I would have thought it's only sense to have very young children face you when you are pushing them along. But let’s say they are a bit older and so require more street stimuli – other children, dogs, pigeons etc.
So they have their backs to you. But that doesn’t relieve you from the necessity of giving your child a running commentary as you go along. How else are kids supposed to absorb language and cognitive skills? It doesn’t matter how much they understand – an important bonding process is in operation and one day they will.
This preamble is aimed at condemning those parents who take their children out into the world and rather than extend the horizons of their young ones, they prefer to chat on their mobile or cell phones. They appear happy to talk to anyone indeed apart from to whom it counts most – their own offspring.

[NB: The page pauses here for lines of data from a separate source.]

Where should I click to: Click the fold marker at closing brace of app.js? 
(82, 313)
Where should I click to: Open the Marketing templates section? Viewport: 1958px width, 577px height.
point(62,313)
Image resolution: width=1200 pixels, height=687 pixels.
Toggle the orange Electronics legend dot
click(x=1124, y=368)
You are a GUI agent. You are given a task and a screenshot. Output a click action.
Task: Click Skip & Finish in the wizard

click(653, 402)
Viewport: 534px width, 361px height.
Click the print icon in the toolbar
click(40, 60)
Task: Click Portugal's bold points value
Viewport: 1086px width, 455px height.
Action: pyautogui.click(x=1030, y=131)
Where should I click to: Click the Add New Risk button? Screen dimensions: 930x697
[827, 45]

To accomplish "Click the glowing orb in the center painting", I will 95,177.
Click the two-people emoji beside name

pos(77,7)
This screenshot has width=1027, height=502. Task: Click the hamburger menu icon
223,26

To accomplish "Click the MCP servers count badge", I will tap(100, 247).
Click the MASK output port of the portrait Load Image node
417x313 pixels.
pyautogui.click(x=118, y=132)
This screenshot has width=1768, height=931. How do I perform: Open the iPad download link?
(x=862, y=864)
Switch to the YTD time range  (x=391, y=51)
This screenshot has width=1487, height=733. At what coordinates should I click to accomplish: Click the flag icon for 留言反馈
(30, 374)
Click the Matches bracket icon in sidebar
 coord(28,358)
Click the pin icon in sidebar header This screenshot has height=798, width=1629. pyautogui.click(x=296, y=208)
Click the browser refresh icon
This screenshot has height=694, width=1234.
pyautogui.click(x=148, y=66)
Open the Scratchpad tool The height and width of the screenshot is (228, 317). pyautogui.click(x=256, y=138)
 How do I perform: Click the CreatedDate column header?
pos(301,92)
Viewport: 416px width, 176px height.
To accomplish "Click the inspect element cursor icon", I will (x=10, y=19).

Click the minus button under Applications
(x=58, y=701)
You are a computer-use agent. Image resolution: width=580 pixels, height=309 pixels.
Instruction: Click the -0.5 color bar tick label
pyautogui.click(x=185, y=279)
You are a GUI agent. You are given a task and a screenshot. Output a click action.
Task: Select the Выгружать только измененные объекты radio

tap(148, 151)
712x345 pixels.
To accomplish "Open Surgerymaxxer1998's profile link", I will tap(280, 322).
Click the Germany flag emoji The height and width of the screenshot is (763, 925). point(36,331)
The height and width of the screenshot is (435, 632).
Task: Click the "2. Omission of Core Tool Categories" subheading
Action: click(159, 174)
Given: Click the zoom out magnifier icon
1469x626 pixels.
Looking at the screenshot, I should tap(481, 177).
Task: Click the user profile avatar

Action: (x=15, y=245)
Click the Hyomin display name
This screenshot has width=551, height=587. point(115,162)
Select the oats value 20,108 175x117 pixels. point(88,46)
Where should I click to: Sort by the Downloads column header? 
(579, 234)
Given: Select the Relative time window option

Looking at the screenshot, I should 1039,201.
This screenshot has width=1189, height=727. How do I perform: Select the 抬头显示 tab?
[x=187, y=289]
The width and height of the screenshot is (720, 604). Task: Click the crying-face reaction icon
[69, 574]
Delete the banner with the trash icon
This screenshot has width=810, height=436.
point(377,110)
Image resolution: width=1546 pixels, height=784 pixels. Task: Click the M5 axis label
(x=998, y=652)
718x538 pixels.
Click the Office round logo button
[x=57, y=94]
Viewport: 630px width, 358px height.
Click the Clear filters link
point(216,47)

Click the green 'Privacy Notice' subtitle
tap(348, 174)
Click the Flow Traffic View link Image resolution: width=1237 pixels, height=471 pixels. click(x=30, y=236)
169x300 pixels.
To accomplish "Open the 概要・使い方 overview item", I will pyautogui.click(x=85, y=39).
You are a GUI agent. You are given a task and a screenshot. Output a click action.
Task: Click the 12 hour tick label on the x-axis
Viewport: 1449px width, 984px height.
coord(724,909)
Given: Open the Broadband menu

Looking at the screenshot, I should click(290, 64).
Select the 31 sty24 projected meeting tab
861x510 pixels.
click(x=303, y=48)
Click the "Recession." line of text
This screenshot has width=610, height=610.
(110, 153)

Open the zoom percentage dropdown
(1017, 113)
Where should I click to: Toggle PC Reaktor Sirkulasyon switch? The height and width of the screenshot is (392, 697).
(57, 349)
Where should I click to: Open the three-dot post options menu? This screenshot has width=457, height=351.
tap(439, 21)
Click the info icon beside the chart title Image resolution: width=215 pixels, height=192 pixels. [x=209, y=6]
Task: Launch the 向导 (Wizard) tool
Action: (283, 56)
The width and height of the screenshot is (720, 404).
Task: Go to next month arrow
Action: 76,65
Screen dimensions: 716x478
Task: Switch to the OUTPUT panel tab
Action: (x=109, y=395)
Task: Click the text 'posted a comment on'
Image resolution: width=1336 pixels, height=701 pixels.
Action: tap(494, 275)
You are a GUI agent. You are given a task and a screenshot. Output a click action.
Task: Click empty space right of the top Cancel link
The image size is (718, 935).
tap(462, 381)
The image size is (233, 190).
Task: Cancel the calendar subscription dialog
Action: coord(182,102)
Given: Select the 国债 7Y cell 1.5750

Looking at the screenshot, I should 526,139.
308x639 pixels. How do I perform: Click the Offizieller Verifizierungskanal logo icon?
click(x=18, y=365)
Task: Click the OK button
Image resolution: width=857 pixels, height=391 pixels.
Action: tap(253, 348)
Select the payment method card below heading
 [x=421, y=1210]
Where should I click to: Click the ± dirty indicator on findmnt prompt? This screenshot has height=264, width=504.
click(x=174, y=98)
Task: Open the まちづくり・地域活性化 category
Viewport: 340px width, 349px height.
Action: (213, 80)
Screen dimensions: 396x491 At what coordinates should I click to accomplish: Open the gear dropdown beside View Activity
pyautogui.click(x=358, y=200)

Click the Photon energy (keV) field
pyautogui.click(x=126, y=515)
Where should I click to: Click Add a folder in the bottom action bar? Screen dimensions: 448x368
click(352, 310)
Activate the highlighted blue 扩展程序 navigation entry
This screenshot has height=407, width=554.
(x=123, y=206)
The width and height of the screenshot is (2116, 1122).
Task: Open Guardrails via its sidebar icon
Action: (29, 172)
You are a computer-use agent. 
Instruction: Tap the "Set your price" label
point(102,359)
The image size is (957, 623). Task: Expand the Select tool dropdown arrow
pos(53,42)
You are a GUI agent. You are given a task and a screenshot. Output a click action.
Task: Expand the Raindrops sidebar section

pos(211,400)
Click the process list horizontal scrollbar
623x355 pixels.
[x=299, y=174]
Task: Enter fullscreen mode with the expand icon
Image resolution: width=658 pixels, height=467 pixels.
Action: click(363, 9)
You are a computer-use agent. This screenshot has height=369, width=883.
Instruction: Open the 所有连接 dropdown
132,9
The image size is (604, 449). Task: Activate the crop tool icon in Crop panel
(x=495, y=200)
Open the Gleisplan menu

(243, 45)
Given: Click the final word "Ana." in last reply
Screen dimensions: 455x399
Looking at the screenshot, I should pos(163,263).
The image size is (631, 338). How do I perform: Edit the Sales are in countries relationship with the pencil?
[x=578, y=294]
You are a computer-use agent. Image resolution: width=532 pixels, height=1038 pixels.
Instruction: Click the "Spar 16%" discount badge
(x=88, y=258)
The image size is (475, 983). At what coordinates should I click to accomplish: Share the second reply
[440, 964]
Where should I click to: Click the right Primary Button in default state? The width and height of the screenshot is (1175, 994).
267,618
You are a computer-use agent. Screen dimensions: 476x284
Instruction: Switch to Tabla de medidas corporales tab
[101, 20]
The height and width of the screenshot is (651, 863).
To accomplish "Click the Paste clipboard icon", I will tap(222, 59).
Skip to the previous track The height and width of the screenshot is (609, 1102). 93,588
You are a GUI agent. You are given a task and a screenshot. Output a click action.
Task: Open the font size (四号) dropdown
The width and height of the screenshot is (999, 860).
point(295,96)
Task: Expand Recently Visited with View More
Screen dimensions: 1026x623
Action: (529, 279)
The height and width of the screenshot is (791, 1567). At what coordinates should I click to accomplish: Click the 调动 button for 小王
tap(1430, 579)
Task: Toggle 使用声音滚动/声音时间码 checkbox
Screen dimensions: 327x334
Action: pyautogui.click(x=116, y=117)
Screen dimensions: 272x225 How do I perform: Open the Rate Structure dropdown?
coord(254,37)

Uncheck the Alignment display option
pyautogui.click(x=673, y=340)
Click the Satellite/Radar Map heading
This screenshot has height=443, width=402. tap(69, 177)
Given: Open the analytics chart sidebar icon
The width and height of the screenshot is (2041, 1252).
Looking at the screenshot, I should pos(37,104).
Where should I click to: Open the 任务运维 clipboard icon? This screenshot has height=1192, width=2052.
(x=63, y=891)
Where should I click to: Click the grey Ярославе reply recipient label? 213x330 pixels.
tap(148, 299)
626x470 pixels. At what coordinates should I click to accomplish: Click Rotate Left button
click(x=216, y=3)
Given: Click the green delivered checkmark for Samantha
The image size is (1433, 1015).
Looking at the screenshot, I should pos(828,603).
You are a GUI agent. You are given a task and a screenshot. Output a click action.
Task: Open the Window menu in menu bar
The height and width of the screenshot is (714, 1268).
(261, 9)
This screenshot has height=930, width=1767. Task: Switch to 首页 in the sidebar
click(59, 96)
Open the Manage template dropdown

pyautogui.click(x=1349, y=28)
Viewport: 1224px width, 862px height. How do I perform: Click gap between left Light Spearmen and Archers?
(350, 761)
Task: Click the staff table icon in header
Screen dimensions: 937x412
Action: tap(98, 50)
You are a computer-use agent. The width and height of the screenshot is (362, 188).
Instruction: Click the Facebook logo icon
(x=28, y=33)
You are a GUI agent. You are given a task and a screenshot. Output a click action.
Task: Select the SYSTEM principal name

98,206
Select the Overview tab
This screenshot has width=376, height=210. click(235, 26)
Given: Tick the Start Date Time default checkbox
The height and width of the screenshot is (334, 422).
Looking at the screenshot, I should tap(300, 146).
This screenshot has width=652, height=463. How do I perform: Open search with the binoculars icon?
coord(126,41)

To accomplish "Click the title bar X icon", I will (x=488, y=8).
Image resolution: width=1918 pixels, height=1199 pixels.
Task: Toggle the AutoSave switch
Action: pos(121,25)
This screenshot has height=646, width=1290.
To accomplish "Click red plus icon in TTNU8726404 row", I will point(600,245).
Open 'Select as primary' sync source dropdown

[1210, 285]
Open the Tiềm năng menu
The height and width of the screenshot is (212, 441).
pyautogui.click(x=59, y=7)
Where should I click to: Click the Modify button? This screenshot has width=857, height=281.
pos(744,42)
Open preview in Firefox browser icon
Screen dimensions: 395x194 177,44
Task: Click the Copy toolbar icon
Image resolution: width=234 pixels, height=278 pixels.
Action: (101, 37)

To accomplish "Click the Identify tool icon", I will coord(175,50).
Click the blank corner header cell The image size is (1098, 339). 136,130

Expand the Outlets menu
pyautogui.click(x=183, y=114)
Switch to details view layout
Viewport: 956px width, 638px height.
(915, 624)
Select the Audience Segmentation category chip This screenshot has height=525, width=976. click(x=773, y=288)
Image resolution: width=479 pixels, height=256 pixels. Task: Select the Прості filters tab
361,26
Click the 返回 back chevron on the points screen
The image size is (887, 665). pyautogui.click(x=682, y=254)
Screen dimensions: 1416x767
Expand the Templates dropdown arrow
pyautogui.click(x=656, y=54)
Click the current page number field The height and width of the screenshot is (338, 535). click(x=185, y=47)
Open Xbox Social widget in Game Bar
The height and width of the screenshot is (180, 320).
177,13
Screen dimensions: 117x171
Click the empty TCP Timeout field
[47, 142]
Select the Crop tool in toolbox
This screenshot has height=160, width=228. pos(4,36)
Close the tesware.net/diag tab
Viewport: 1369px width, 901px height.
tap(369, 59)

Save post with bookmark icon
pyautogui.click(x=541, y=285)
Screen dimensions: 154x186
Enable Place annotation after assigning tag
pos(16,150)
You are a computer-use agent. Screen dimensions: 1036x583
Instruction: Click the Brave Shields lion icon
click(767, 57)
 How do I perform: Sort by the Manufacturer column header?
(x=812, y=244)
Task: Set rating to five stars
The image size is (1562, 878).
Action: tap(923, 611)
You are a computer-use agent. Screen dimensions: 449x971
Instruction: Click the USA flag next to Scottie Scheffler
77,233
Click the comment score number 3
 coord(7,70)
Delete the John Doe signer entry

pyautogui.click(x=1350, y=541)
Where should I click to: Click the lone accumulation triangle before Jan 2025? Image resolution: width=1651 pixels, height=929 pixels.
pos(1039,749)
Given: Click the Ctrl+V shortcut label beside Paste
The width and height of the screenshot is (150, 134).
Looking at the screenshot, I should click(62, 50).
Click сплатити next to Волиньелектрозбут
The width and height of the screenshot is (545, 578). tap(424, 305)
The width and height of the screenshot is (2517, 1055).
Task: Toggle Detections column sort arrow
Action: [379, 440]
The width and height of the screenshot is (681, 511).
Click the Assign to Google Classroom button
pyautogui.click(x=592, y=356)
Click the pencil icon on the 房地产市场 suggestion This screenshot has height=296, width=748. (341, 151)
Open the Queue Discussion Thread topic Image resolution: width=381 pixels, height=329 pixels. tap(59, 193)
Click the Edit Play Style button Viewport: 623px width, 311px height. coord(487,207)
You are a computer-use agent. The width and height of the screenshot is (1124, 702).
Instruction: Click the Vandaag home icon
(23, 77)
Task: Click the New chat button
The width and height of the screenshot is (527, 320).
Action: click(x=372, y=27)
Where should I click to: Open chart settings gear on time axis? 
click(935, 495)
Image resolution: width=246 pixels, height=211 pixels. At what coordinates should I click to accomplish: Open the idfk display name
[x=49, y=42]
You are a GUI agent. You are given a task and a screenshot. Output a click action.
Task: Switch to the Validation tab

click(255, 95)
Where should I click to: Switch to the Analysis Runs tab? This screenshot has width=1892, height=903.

It saddens me the increasing frequency which I see this. The unfortunate child has a vacant stare because they are not being given any help to comprehend the external world. Sometimes they are handed a biscuit or sweet to keep them quiet.
If it’s a childminder or elder sibling doing the pushing they must be encouraged to engage with their young passenger.
Parents should instinctively know better. But these are probably the same insensitive people who engage in long intrusive phone conversations on public transport or else are prepared to look as though they have lost all reason by seemingly babbling to themselves as they walk down the street employing a hands free phone.
It makes you wonder what happens when the child arrives back home. I fear the isolation continues with the child dumped in front of the television. It seems unlikely that such parents would consider reading an old-fashioned picture book with their child as a key aid in helping develop his or her’s brain and word power.